— start of EXCERPT —

Ground 6:  the requirement of unanimity

  1. Counsel for the applicant contended that his Honour had erred in failing to direct the jury that they must be unanimous as to which acts they found the applicant had engaged in with the intention of stalking.  She submitted that the High Court’s decision in KBT v R[31] applied to the offence created by s 21A of the Crimes Act 1958.

    [31](1997) 191 CLR 417 (“KBT”).

  1. In KBT the applicant was convicted of the offence of maintaining an unlawful relationship with a child under 16, under s 229B of the Criminal Code (Queensland).  That section provides that a person is only guilty of the offence if the accused has done an act defined to constitute an offence of a sexual nature on three or more occasions during the period when the offence was alleged to have been committed. 

  1. The Crown relied on evidence of the complainant alleging sexual conduct falling into six broad  categories.  The trial judge instructed the jury that they must be satisfied beyond a reasonable doubt that the accused had committed the relevant acts on three separate occasions during the period charged.  He did not direct the jury that they must reach a unanimous opinion as to the three occasions and the three acts each of which constituted an offence of a sexual nature.  The Crown did not dispute that a direction to that effect should have been given and the High Court held that this concession was appropriate because the section required the commission of three separate acts of a sexual nature.

  1. In their joint judgment Brennan CJ and Toohey, Gaudron and Gummow JJ distinguished between offences in which the actus reus was a course of conduct, for example trafficking in drugs, and the offence created by s 229B.  By contrast to “course of conduct” offences, the actus reus of the offence under s 229B was the doing of a particular act, which was an offence of a sexual nature, on three separate occasions. [32]

    [32]Ibid, 422.

  1. Counsel for the applicant submitted that the approach taken in KBT also applied to the offence of stalking.  I do not agree.  As explained above, KBT drew a clear distinction between the offence created by s 229B and offences involving a “course of conduct”. [33] Section 21A(2) provides that:

    [33]Ibid.

— end of EXCERPT —
— start of GIVEN ENTRIES —

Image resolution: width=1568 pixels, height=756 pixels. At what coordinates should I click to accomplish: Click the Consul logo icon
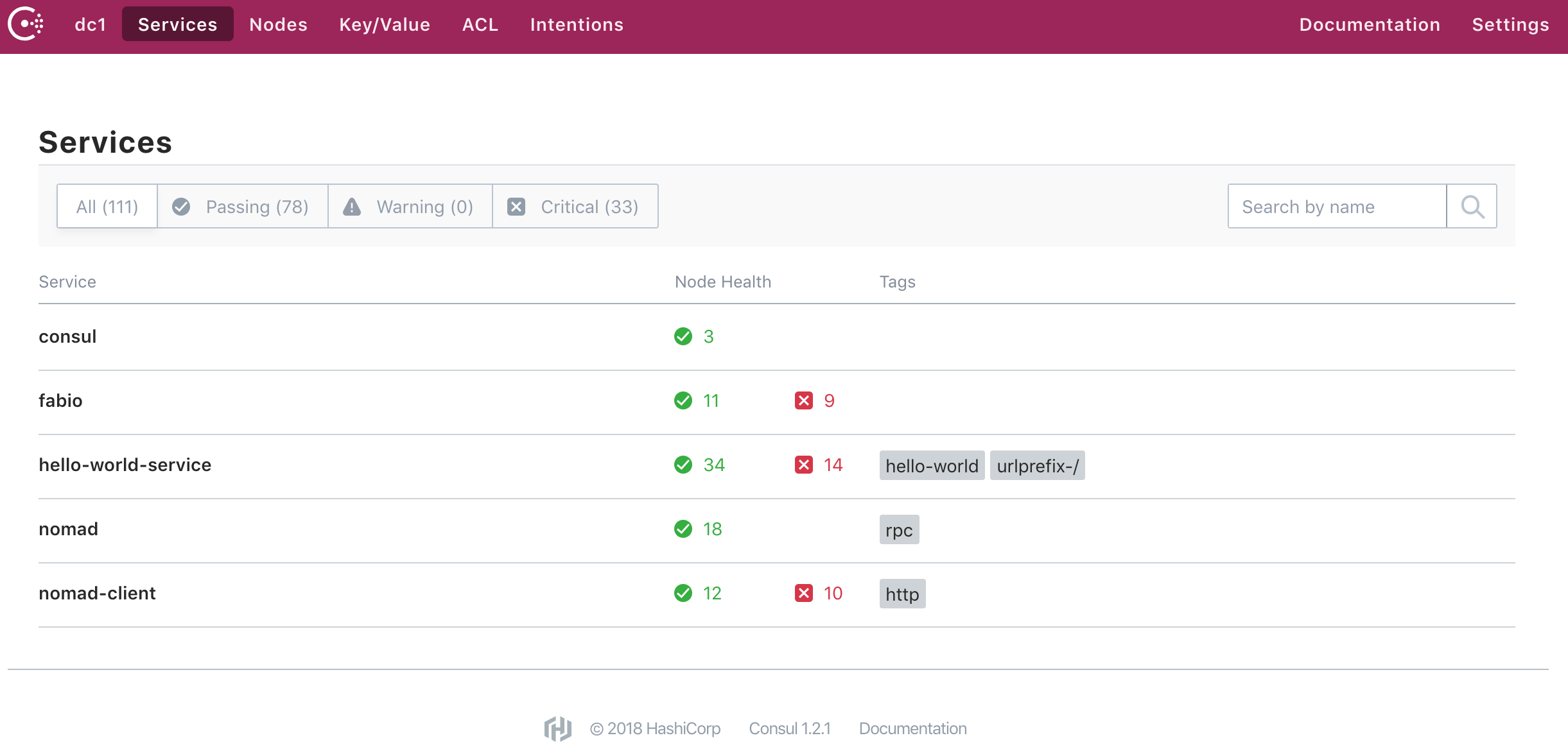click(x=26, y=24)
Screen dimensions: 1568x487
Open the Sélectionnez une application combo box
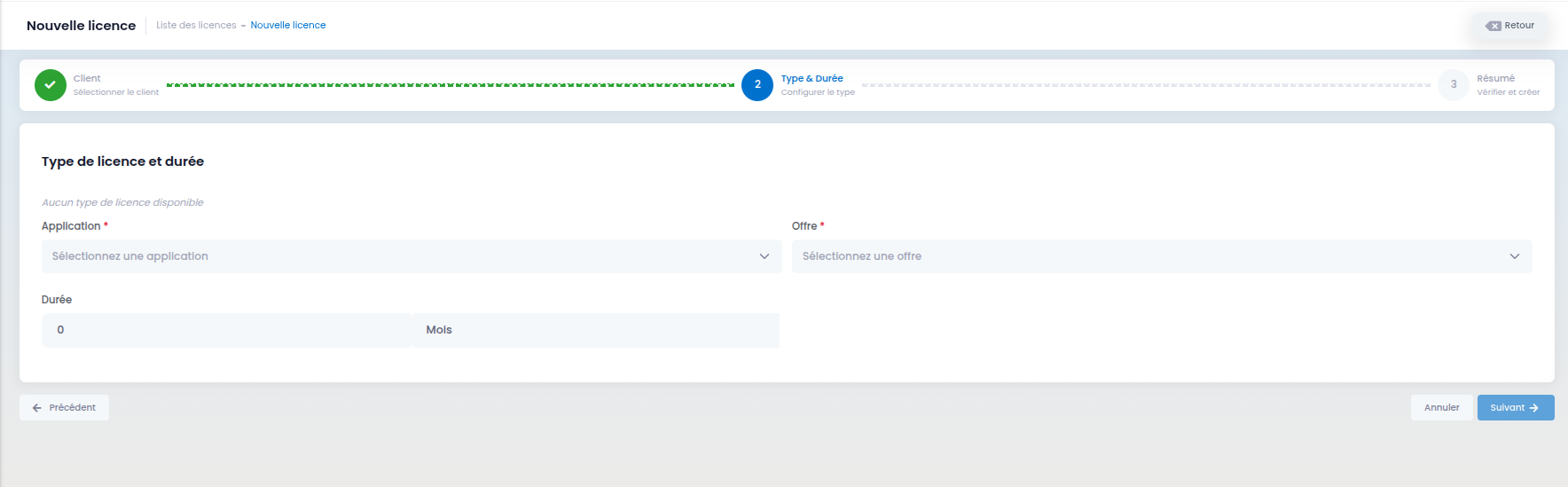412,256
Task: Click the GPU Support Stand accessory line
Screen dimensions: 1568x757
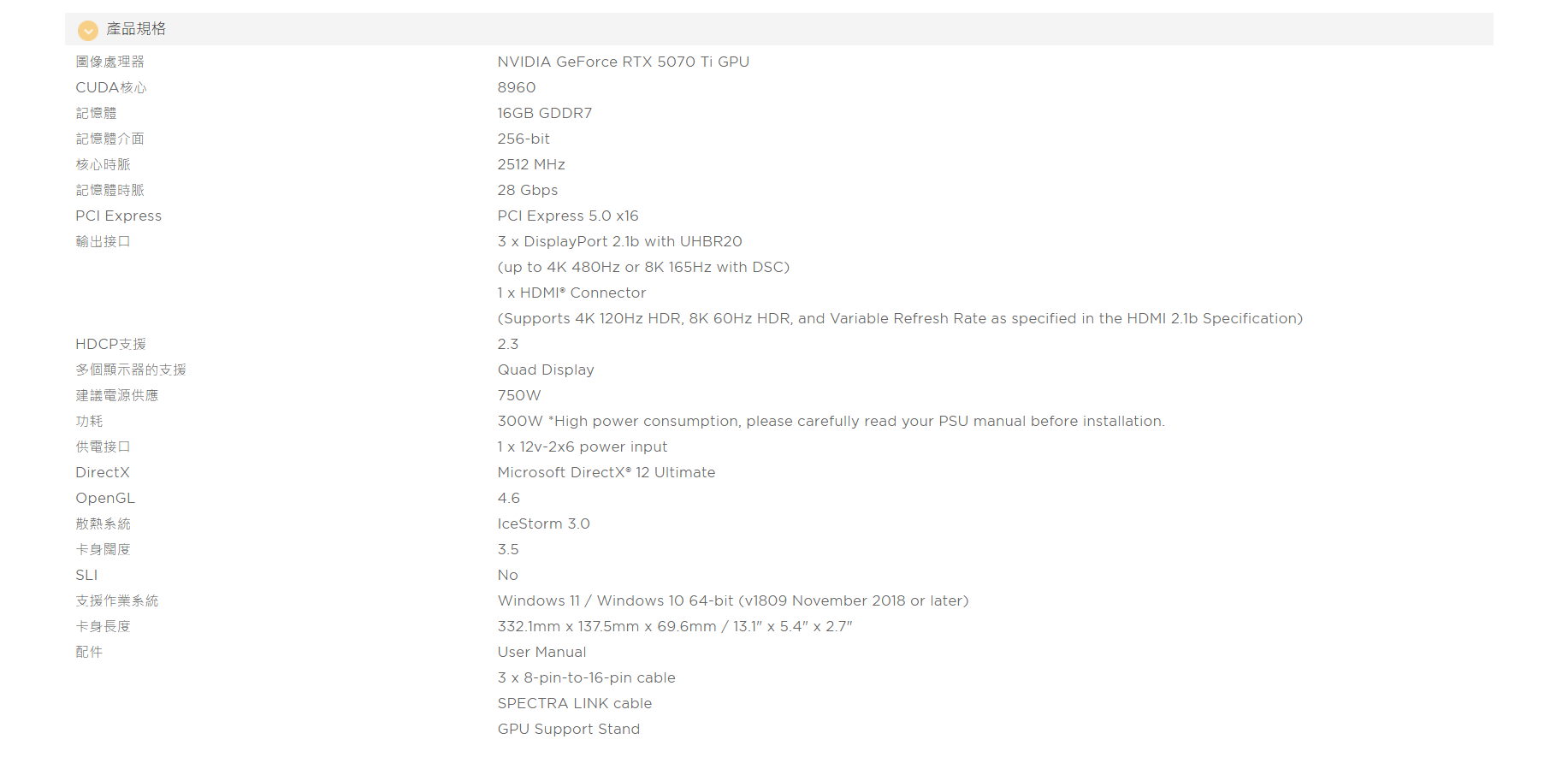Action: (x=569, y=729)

— end of GIVEN ENTRIES —
— start of GIVEN ENTRIES —

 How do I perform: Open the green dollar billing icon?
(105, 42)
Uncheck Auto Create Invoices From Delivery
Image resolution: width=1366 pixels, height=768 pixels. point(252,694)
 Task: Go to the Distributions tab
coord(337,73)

— end of GIVEN ENTRIES —
— start of GIVEN ENTRIES —

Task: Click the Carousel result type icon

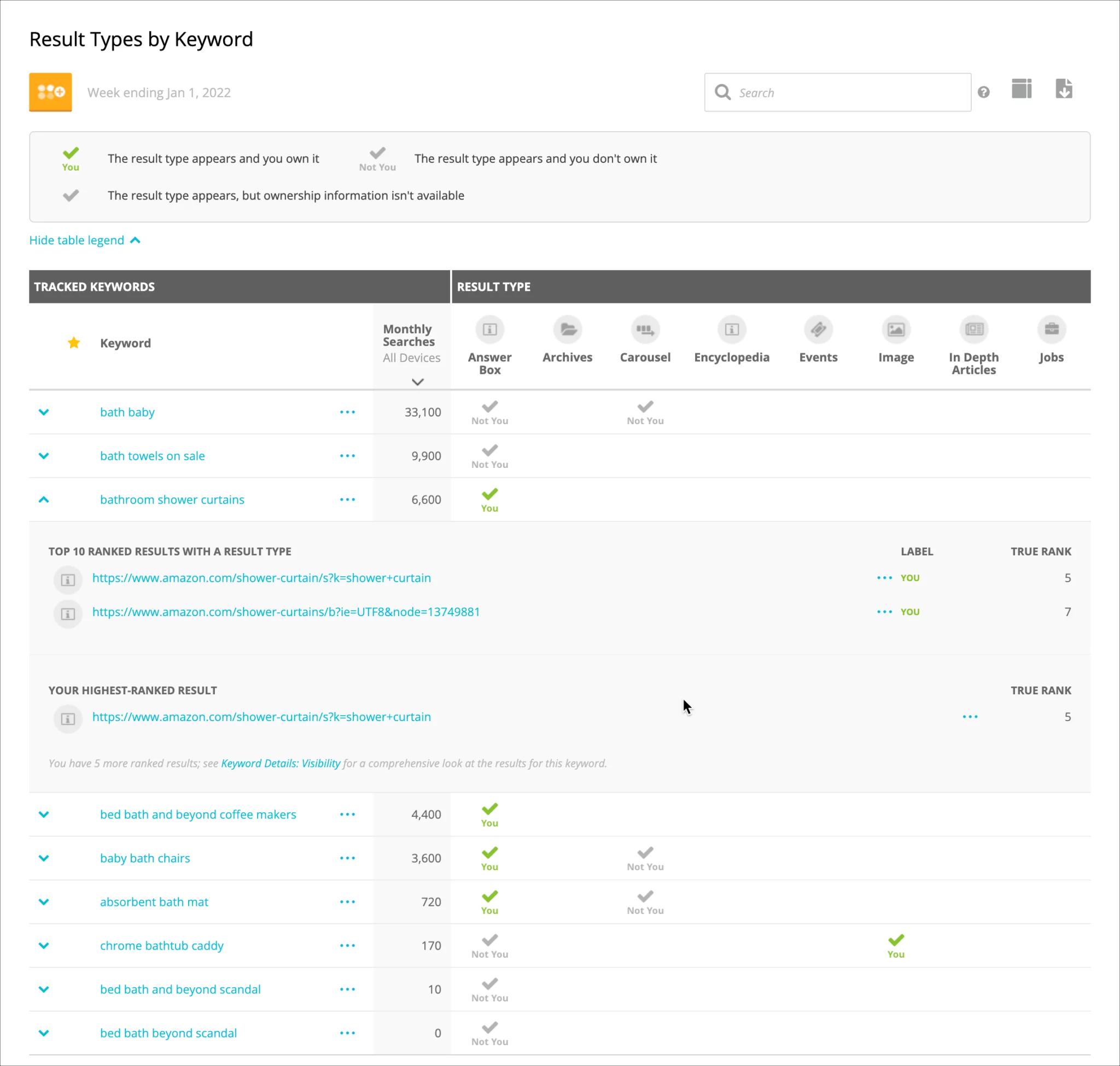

— end of GIVEN ENTRIES —

# WRITTEN PROBLEM A
Translate this sentence from the excerpt on jury unanimity into Spanish: "Counsel for the applicant submitted that the approach taken in KBT also applied to the offence of stalking."
# WRITTEN PROBLEM B
Continue the excerpt on jury unanimity from the point where it stops.

# ANSWER A
La abogada del solicitante sostuvo que el criterio adoptado en KBT también se aplicaba al delito de acoso.

# ANSWER B
“A person (the offender) stalks another person (the victim) if the offender engages in a course of conduct which includes any of the following—

(a)       following the victim or any other person;

(b)contacting the victim or any other person by post, telephone, fax, text message, e-mail or other electronic communication or by any other means whatsoever;

(c)entering or loitering outside or near the victim’s or any other person’s place of residence or of business or any other place frequented by the victim or the other person;

(f)       keeping the victim or any other person under surveillance;

(g)acting in any other way that could reasonably be expected to arouse apprehension or fear in the victim for his or her own safety or that of any other person—

with the intention of causing physical or mental harm to the victim or of arousing apprehension or fear in the victim for his or her own safety or that of any other person.”[34]

[34]Note the definition of intention discussed in paragraphs 99 to 103 above.

  1. The question for the jury in this case was whether Mr Hoang engaged in a course of conduct, including any of the matters set out in s 21A, with the intention of causing physical or mental harm to the victim. A person who engages in such course of conduct with the requisite state of mind is guilty of the offence of stalking, if the course of conduct harmed the complainant or aroused apprehension or fear in the victim for his or her own safety.

  1. It follows that his Honour did not err in failing to direct the jury that they must be unanimous as to the particular acts which constituted the “course of conduct”.

Ground 7:  failure to relate the facts in the case to the offence

  1. Counsel for the applicant  referred to his Honour’s comment to the jury that “there is evidence that would justify a finding that the course of conduct aroused an apprehension of fear or mental harm in the complainant”.  She submitted that the learned judge had erred by failing to define “mental harm” and by not relating that direction to the evidence at trial or directing the jury on what evidence there was that the applicant had suffered mental harm.  

  1. In my view there is no substance in the submission that the jury should have been directed on the meaning of “mental harm”, which is not a legal term of art.  In the course of instructing the jury on the elements of the offence his Honour said that:

“[T]he third thing that the Crown has to prove is that that course of conduct actually did cause, in this case, mental harm to [the complainant] or actually did arouse apprehension or fear in her for her own safety.”

  1. He went on:

“I go now to the third of those three elements that have to be proved namely that the course of conduct did in fact cause [the complainant] mental harm or aroused apprehension or fear in her for her own safety.  There is evidence that would justify a finding of that in this case.  I am not saying you must or you should or anything like that, I simply say there is evidence that would justify that but bear in mind that what has to proved in order to prove this element of the offence is the causing of mental harm or the arousing of apprehension or fear for her own safety, for her own safety.  It is not enough to cause her irritation, angst, annoyance, to cause her to wish that he would stop being a pest and go away.  To cause her anything less than mental harm, or the arousing of apprehension or fear for her own safety is not enough to establish that element of this charge.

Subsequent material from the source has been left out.